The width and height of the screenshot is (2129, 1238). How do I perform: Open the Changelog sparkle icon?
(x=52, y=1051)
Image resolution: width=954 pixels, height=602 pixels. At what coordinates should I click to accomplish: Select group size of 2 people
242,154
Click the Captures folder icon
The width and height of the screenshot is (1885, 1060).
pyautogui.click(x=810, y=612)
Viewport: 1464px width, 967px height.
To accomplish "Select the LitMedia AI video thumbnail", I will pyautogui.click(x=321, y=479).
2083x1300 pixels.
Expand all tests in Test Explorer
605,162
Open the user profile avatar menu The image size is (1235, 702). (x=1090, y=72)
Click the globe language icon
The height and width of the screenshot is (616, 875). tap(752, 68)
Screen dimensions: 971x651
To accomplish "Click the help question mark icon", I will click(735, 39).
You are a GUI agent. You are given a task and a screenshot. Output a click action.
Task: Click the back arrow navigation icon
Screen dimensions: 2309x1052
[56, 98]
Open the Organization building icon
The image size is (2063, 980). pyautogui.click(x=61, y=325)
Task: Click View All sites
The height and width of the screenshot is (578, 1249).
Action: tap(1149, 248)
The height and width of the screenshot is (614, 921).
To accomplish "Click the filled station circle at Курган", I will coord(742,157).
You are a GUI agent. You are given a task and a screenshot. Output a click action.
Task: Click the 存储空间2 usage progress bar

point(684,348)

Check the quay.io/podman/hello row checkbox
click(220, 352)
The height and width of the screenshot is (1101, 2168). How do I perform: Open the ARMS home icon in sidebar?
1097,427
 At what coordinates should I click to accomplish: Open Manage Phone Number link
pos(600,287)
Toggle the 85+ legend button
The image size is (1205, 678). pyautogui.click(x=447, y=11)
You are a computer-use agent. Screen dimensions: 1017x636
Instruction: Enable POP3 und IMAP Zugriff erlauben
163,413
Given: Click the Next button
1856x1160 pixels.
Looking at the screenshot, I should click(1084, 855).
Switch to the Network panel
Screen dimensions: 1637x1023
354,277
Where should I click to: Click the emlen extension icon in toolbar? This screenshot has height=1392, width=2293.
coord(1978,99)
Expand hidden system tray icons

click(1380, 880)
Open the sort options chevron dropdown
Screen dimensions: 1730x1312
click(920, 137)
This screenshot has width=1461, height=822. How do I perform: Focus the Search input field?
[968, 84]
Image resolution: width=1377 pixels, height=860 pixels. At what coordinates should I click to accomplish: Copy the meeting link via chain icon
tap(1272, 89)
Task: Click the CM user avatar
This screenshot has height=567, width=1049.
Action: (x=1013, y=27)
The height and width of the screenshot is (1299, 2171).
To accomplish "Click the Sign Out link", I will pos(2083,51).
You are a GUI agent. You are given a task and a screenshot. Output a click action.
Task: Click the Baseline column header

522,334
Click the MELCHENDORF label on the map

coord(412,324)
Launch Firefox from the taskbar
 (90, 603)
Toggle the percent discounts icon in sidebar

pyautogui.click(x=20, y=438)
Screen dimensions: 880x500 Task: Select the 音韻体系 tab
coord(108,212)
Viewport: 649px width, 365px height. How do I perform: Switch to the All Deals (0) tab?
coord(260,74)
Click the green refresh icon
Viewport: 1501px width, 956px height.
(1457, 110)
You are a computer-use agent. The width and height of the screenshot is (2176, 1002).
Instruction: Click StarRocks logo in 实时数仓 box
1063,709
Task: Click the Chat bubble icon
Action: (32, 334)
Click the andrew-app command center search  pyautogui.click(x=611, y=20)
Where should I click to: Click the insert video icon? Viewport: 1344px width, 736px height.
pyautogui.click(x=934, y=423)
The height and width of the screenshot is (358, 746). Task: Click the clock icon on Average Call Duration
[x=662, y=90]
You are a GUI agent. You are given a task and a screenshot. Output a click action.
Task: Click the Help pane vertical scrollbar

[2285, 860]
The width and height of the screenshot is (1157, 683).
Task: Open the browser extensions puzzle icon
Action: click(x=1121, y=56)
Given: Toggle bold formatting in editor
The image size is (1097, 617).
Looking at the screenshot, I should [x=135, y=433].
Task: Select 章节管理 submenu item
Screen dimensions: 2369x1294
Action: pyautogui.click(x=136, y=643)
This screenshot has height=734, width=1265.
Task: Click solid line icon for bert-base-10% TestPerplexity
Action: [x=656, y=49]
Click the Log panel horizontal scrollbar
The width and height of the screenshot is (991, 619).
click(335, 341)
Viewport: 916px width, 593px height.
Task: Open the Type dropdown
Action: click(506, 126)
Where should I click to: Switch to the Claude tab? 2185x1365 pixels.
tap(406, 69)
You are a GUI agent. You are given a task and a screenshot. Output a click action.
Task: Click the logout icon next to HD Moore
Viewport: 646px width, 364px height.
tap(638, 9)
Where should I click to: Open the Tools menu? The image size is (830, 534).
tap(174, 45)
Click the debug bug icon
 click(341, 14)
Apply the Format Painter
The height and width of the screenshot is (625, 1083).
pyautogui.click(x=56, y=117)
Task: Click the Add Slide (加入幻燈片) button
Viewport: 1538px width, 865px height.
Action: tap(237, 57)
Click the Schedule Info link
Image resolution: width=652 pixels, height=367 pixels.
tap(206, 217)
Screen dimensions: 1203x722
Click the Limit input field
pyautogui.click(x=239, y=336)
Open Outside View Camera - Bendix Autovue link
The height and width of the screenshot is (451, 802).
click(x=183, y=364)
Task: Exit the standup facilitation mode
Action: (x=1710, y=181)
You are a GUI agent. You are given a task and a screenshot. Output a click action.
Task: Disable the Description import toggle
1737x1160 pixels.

(Task instructions)
Only the lines above from the line containing "Instruction: Click StarRocks logo in 实时数仓 box" through the line containing "Click the andrew-app" should be retyped, exactly and with both ends included.

(Solution to this exercise)
Instruction: Click StarRocks logo in 实时数仓 box
1063,709
Task: Click the Chat bubble icon
Action: (32, 334)
Click the andrew-app command center search  pyautogui.click(x=611, y=20)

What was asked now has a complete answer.